Title 40.1. Labor and Employment » Chapter 4. Labor Unions, Strikes, Etc. » Article 2.1. Collective Bargaining for Governmental Employees » § 40.1-57.2. Collective bargaining § 40.1-57.2. Collective bargaining.

§ 40.1-57.2. Collective bargaining.

A. No state, County, city, town, or like governmental officer, agent, or governing body is vested with or possesses any authority to recognize any labor union or other employee association as a bargaining agent of any public officers or employees, or to collectively bargain or enter into any collective bargaining contract with any such union or association or its agents with respect to any matter relating to them or their employment or service unless, in the case of a county, city, or town, such authority is provided for or permitted by a local ordinance or by a resolution. Any such ordinance or resolution shall provide for procedures for the certification and decertification of exclusive bargaining representatives, including reasonable public notice and opportunity for labor organizations to intervene in the process for designating an exclusive representative of a bargaining unit. As used in this section, "county, city, or town" includes any local school board, and "public officers or employees" includes employees of a local school board.

B. No ordinance or resolution adopted pursuant to subsection A shall include provisions that restrict the governing body's authority to establish the budget or appropriate funds.

C. For any governing body of a county, city, or town that has not adopted an ordinance or resolution providing for collective bargaining, such governing body shall, within 120 days of receiving certification from a majority of public employees in a unit considered by such employees to be appropriate for the purposes of collective bargaining, take a vote to adopt or not adopt an ordinance or resolution to provide for collective bargaining by such public employees and any other public employees deemed appropriate by the governing body. Nothing in this subsection shall require any governing body to adopt an ordinance or resolution authorizing collective bargaining.

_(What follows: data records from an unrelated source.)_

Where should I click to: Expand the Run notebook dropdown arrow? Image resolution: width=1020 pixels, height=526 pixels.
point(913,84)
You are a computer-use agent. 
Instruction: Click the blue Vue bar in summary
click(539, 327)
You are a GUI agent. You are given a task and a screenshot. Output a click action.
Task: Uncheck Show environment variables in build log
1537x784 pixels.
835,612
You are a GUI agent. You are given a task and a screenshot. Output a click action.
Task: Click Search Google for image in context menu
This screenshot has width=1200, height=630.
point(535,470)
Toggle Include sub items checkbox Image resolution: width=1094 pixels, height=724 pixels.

D. Notwithstanding the provisions of subsection A regarding a local ordinance or resolution granting or permitting collective bargaining, no officer elected pursuant to Article VII, Section 4 of the Constitution of Virginia or any employee of such officer is vested with or possesses any authority to recognize any labor union or other employee association as a bargaining agent of any public officers or employees, or to collectively bargain or enter into any collective bargaining contract with any such union or association or its agents, with respect to any matter relating to them or their employment or service.

1993, cc. 868, 879; 2020, cc. 12091276.